Figure 1- Pseudomonas transfer regime
Beaumont et al. found that in 2 out of 12 replicate selection lines, a single genotype evolved that stochastically switched the expression of a gene that encapsulated the bacteria on and off. As a result, this single genotype formed two distinct colonies, depending on whether or not the cell that founded the colony was encapsulated or not. Unlike all the other non-switching genotypes, this genotype was able to persist in the selection experiment through many transfers.
So is this bet hedging? In the context of our definition of bet hedging above, the genotype that generates new colony morphologies at a high rate (thereby increasing geometric mean fitness) must come at a cost to growth rate within a single flask, relative to a non-switching genotype (thereby reducing arithmetic mean fitness). This is not what happened.
The mutation leading to switching was totally beneficial relative to the immediate ancestor. Within a single flask, it actually grew faster than the immediate ancestor, possessing a relative fitness of ~1.18. As a result, this mutation increased both arithmetic and geometric mean fitness, so did not originally evolve because of bet-hedging.
Although the initial evolution of this trait doesn't meet our definition of bet hedging, the persistence of this genotype in the experiment can be attributed to bet hedging. No non-switching genotypes were able to invade the population, and thus be passed on to new flasks, because the switching genotype generated variation in colony morphology so quickly. This illustrates that the switching genotype had the highest geometric mean fitness of any strain tested. But further experiments showed that the switching genotype did not always possess the highest arithmetic mean fitness.
When the switching genotype was used to found a population that was then transferred in bulk from flask to flask (without choosing a single colony to found the next flask), new mutants were eventually able to invade the population. Some of these invaders had lost the ability to switch phenotypes. These new genotypes thus possessed higher growth rates, and if the environment did not change, would have both higher arithmetic and geometric mean fitness. But under the original rules of the selection experiment (Figure 1), these non-switching genotypes would not be transferred to the next flask and would thus possess a geometric mean fitness of 0, which is lower than the switching strain. The switching strain thus trades growth rate in a constant environment (and reduced arithmetic mean fitness) for growth rate in a fluctuating environment (and increased geometric mean fitness). We can conclude that the persistence of the switching genotype in the environment was thus due to bet hedging.

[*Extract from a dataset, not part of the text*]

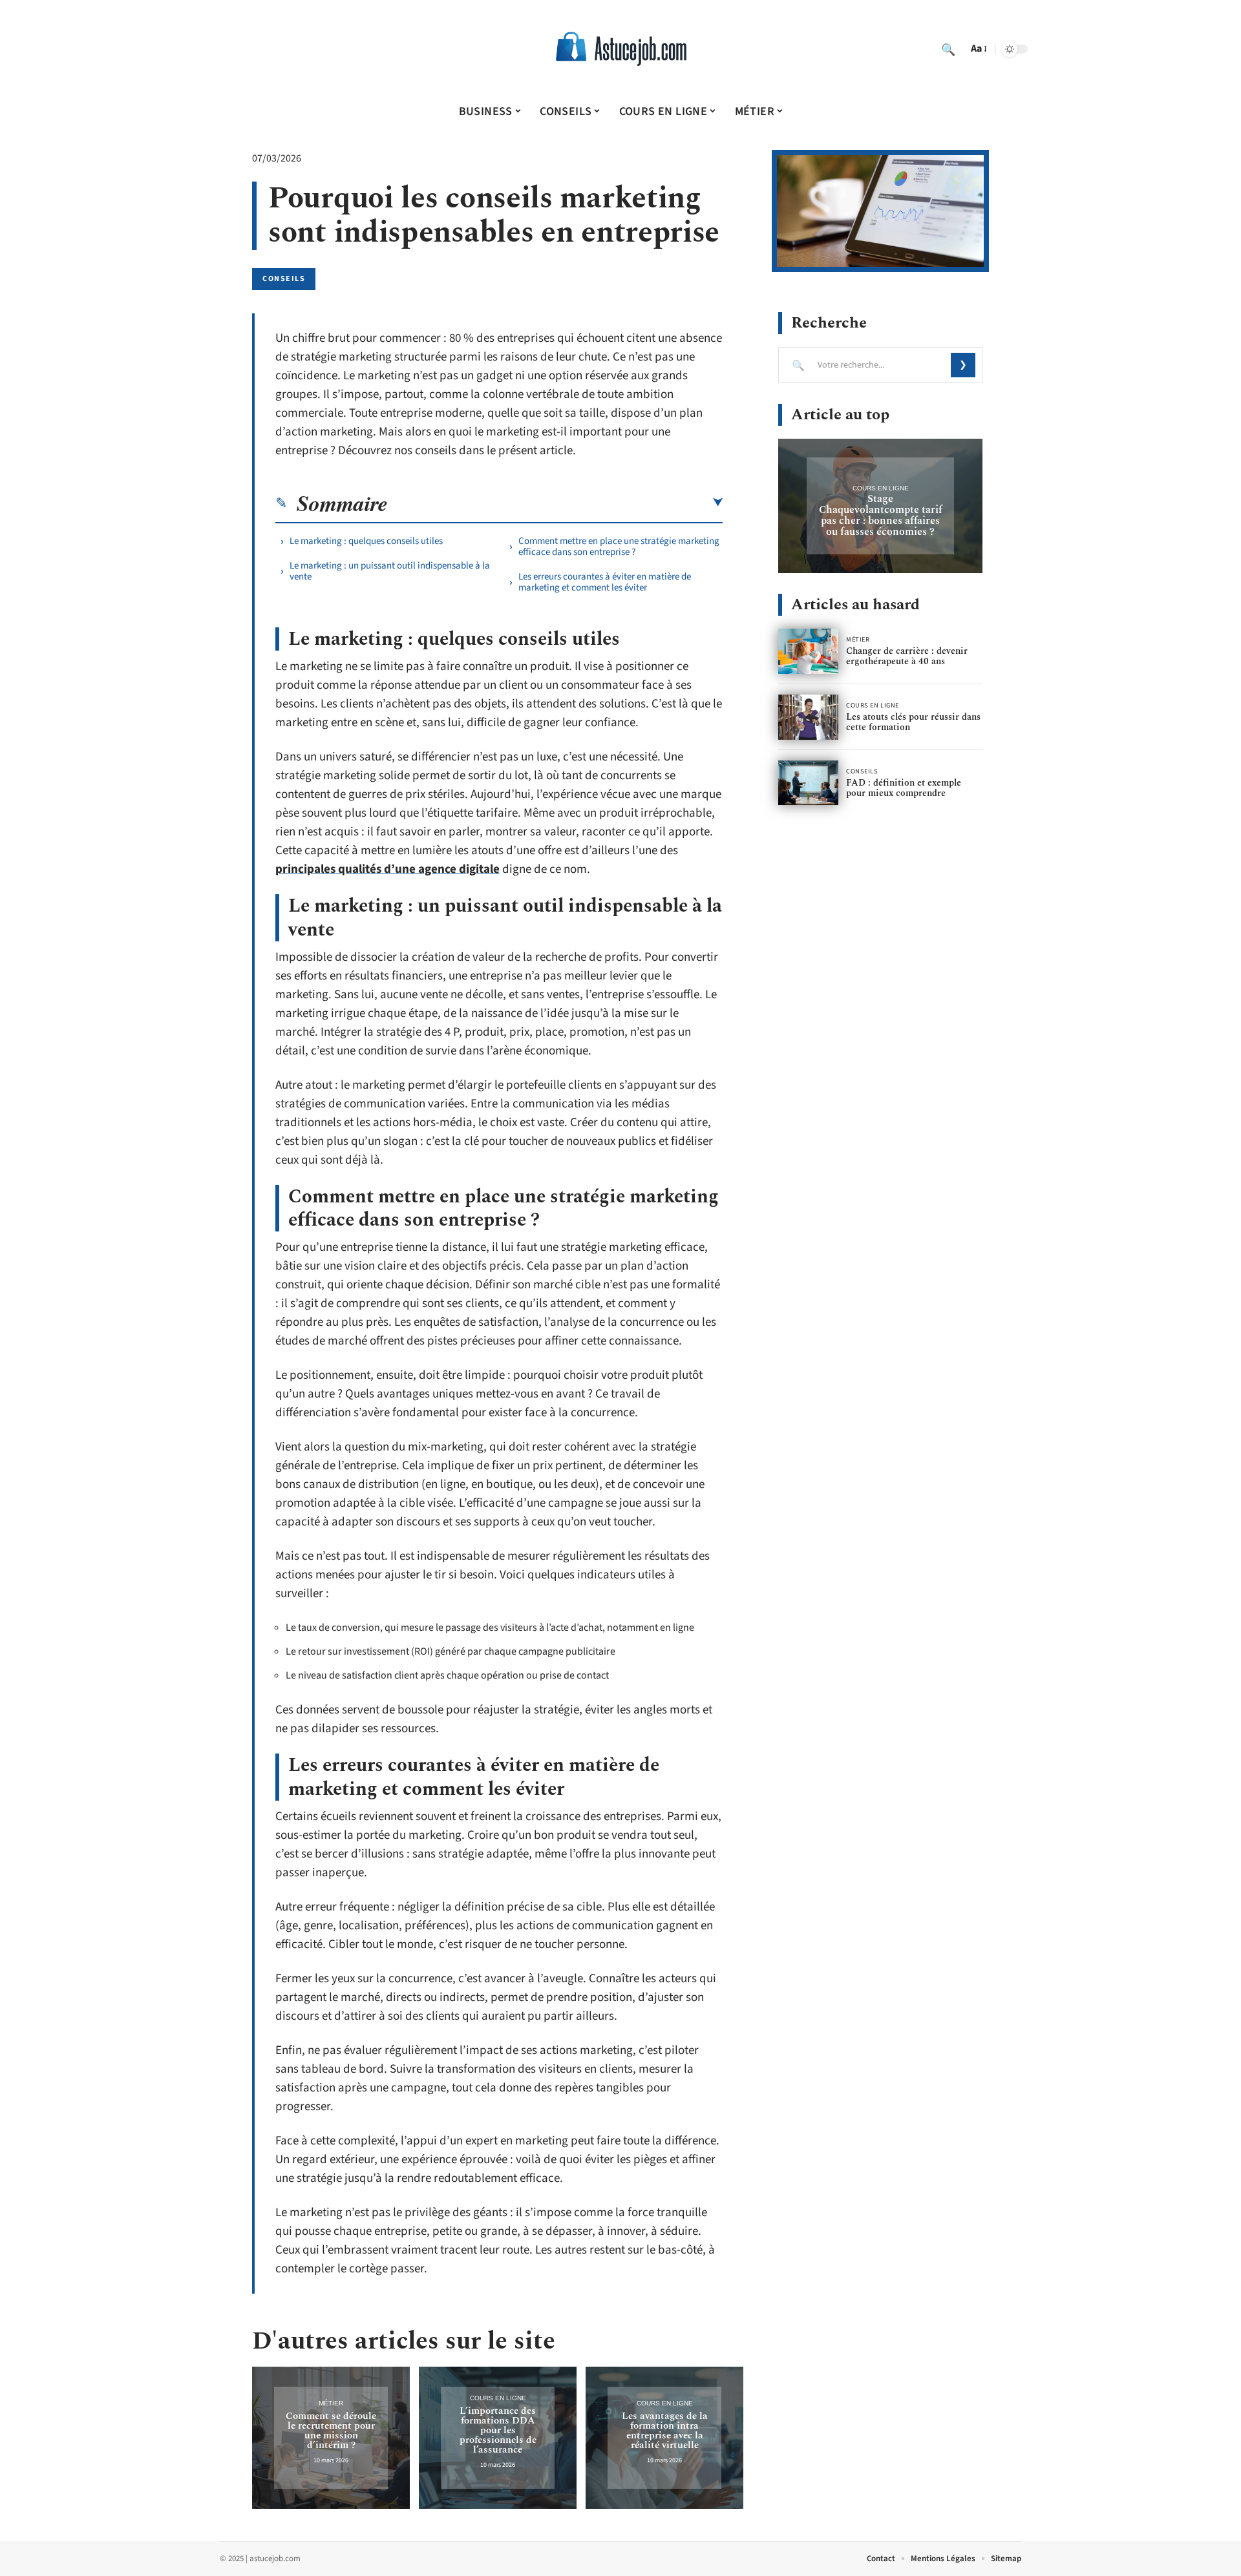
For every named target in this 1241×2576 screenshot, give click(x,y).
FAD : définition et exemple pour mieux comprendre (903, 788)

This work provides a beautiful view of the evolutionary dynamics of bet-hedging. While it does not change our theoretical understanding of how natural selection maximizes fitness in a fluctuating world, it does demonstrate that bet-hedging can evolve through co-option of a trait that originally evolved for non-bet hedging reasons.

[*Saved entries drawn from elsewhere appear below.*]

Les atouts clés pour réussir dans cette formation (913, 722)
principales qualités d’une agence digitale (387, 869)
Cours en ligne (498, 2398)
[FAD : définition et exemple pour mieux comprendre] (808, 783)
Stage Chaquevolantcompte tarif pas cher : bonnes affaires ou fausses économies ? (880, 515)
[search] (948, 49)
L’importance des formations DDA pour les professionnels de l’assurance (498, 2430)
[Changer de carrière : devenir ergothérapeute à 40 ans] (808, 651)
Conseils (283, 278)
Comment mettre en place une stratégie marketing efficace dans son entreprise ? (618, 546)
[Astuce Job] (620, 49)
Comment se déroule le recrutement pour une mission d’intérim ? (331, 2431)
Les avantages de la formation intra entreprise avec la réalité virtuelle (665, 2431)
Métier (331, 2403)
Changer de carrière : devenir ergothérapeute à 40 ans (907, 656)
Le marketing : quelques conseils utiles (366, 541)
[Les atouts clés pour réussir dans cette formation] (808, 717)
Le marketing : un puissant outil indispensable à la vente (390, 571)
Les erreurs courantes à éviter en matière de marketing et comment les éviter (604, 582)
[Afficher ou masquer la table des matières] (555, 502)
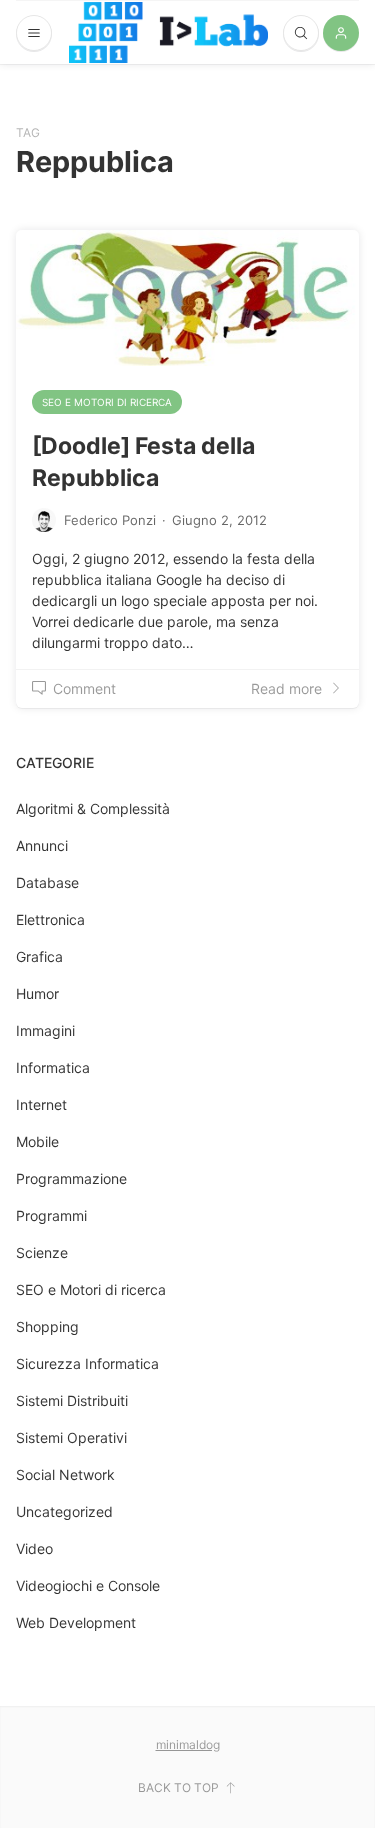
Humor (37, 993)
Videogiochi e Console (88, 1585)
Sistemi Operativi (71, 1437)
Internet (41, 1104)
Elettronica (50, 919)
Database (47, 882)
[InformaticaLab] (169, 32)
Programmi (51, 1215)
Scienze (42, 1252)
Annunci (42, 845)
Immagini (45, 1030)
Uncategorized (64, 1511)
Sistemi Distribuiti (72, 1400)
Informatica (53, 1067)
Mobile (37, 1141)
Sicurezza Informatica (87, 1363)
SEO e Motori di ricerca (107, 402)
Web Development (76, 1622)
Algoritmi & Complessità (93, 808)
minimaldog (188, 1744)
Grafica (39, 956)
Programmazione (71, 1178)
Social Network (65, 1474)
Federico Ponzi (110, 520)
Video (34, 1548)
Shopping (47, 1326)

Beaumont H. J. E., J. Gallie, C. Kost, G. C. Ferguson, and P. B. Rainey. 2009. Experimental evolution of bet hedging. Nature 462:.
Simons A. M. 2009. Fluctuating natural selection accounts for the evolution of diversification bet hedging. Proceedings of the Royal Society B: Biological Sciences 276:1987-1992.
Stearns S. 2000. Daniel Bernoulli (1738): evolution and economics under risk. Journal of Biosciences 25:221-228.